There are two little-known features of the FEGLI program that might be of special interest to those nearing or in retirement. First is your opportunity to assign your Basic, Option A or Option B benefits to another person or persons. Second is your right to cash in your Basic insurance if you have been diagnosed as being terminally ill. However, by law, these options are mutually exclusive. If you elect one, you can’t elect the other.
Assignment of Benefits–You can transfer ownership and control of your Basic, Option A-Standard or Option B-Additional insurance to any individual(s), corporation or trust you want as part of an estate planning effort, to obtain cash before your death, or for other valid reasons. However, if you do that, you won’t be able to cancel your life insurance or make any future changes in your beneficiary. Once the deed is done, it’s done.
There is one exception to your right to assign your life insurance benefits. You can’t do it if a court has issued a decree of divorce, annulment or legal separation specifically stating that your FEGLI benefits must be paid to someone else.
Living Benefits—The law allows you to elect what is called a “living benefit” if your treating physician provides a documented medical prognosis that you are terminally ill and have a life expectancy of nine months or less. A living benefit is an accelerated payment of Basic FEGLI benefits to you, rather than to a beneficiary. If you are eligible for one, the amount you receive will be less than the face value of your policy. That reduction represents the interest lost to the life insurance fund because they paid you ahead of schedule.
A living benefit may be elected only once, and that election can’t be reversed. So, if you elect a full living benefit, you’ll be cashing in your entire Basic policy. On the other hand, if you elect a partial living benefit, you will only be cashing in a portion of that policy. That can be done in multiples of $1,000.
If you elect a full living benefit, you won’t pay any more premiums. If you elect a partial benefit, your premiums would be reduced. Note: Retirees and compensationers may only elect full living benefits.
Obviously, if you elect a full living benefit, your beneficiary won’t be eligible for any Basic insurance benefit on your death. On the other hand, a partial benefit will leave him or her with the remainder of your policy.

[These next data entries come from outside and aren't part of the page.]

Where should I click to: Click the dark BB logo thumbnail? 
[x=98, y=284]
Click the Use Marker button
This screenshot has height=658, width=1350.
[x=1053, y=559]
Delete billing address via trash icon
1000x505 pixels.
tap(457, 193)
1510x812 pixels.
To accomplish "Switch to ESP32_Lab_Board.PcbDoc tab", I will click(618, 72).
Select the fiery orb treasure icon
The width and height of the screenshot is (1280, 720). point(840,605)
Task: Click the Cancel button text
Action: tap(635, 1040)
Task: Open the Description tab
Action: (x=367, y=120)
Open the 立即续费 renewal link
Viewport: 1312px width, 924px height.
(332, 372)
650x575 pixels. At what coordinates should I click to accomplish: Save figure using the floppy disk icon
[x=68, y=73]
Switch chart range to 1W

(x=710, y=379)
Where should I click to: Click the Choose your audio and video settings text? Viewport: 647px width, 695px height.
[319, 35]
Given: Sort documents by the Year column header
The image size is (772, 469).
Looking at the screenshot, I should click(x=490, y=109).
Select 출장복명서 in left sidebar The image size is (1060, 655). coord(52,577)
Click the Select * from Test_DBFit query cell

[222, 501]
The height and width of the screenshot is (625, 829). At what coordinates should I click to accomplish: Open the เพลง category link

However, the dollar value of the remaining insurance amount will be frozen. It won’t change, even if your salary goes up.
Like viatical settlements, living benefits are based on the expectation that you will die soon after the payment is made. But that doesn’t always happen. Some people who have been diagnosed as terminally ill don’t die as quickly as expected, while others may even recover from their condition. If you are one of those who beats the odds, you won’t have to repay the money you received, although the reduction in the benefit on your eventual death remains unchanged.